Le calvaire est l'œuvre des sculpteurs Bastien et Henry Prigent, dynastie d'artistes bretons installés à Landerneau et actifs dans toute la basse-Bretagne au milieu du XVIe siècle. Leur signature — fait exceptionnel pour l'époque — figure sur l'œuvre : « Bastien et Henry Prigent ferunt ». Cette autorité s'explique probablement par le statut juridique privilégié de l'atelier Prigent à Landerneau, ville exemptée de certaines redevances aux ducs de Bretagne.
Le monument se compose d'une plate-forme massive sur supports portant la croix centrale du Christ encadrée des deux larrons. Sur la plate-forme, vingt-cinq scènes sculptées en haut-relief narrent la Passion du Christ — depuis la Cène jusqu'à la Résurrection — peuplées de plus d'une centaine de personnages. Le style est encore solennel et hiératique, en transition entre la sculpture gothique tardive et la Renaissance bretonne : les personnages portent des vêtements d'époque XVIe siècle, mais leurs visages restent stylisés selon la tradition médiévale.
Le calvaire fut endommagé par la foudre en 1610, puis restauré ; il subit également les outrages du climat humide breton sur le granit kersanton, plus tendre que la diorite utilisée plus tard à Plougastel. Plusieurs campagnes de restauration au XXe et XXIe siècle ont permis de stabiliser les sculptures les plus altérées.
À voir absolument
- Le Christ central crucifié, encadré des deux larrons (le bon vers la Vierge, le mauvais grimaçant)
- La signature des frères Prigent — rare témoignage d'orgueil professionnel à cette époque
- La scène de la Cène, sur la face principale — les douze apôtres autour de la table
- La Trahison de Judas, dans une composition resserrée
- Le portement de croix, où le Christ chancelle sous le poids
- La mise au tombeau, scène miniature aux personnages identifiables
- Les soldats romains en armure du XVIe, certains en costume breton populaire
- L'ensemble de l'enclos paroissial : église Saint-Yves (XVIe siècle), porte triomphale, cimetière
Anecdotes & secrets
Les Prigent formaient une véritable dynastie sculpturale bretonne : Bastien et Henry, signataires de Plougonven, eurent pour descendants plusieurs autres sculpteurs actifs au XVIe et XVIIe siècle, parmi lesquels Roland Doré (~1618-1660), grand maître du calvaire de Saint-Thégonnec et de plusieurs Pietà bretonnes. La continuité de l'atelier sur plusieurs générations permit le développement d'un style spécifique, mêlant traditions locales et influences italiennes filtrées par les ports de commerce.
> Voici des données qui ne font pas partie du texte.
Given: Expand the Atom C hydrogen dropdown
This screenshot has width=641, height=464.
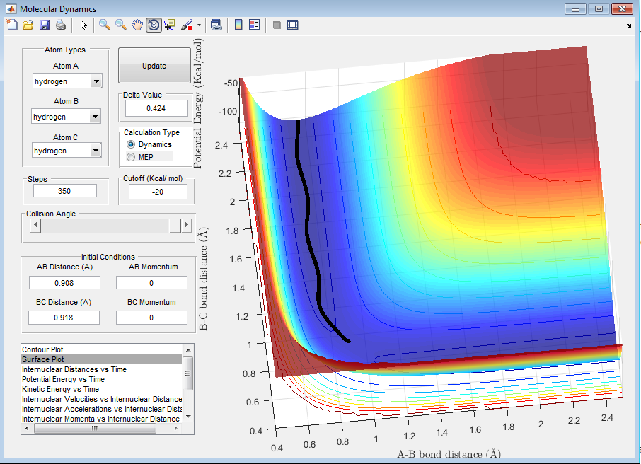Looking at the screenshot, I should 67,151.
L'enclos paroissial de Plougonven abrite également une église Saint-Yves (1523-1532) d'une grande sobriété, et un cimetière dont certaines stèles funéraires du XVIe siècle conservent des inscriptions en breton ancien. La paroisse, riche grâce au commerce des toiles de lin, soutint généreusement ce programme sculptural — comme tant d'autres paroisses voisines à la même époque.
Conseils de visite
Calvaire visible librement à toute heure, en plein air. Plougonven se trouve à 8 km au sud de Morlaix, en pleine campagne bretonne. Combiner avec la visite d'autres calvaires de la « route des enclos paroissiaux » : Saint-Thégonnec (15 km), Guimiliau (12 km), Sizun (20 km), Pleyben (50 km). Les meilleures lumières : milieu de matinée ou fin d'après-midi. Prévoir vêtements de pluie (climat breton). Pour le repas, plusieurs crêperies traditionnelles dans le bourg et alentour. Plougonven accessible depuis Brest ou Rennes en voiture.
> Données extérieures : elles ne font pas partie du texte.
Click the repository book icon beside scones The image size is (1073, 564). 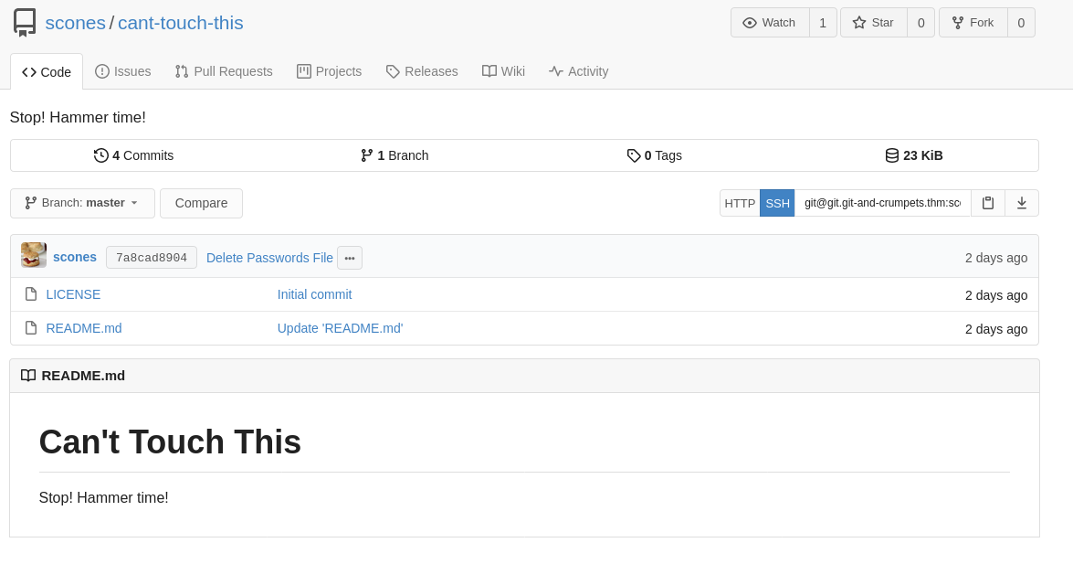[x=23, y=22]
Contexte économique, social et religieux
Édifié en 1554-1555, le calvaire de Plougonven est l'un des plus anciens grands calvaires bretons et l'un des premiers monuments du genre à atteindre cette dimension monumentale et cette ambition narrative. Antérieur d'une génération à ceux de Guimiliau et Saint-Thégonnec, il pose les fondements d'une tradition sculpturale qui culminera dans la seconde moitié du XVIe siècle.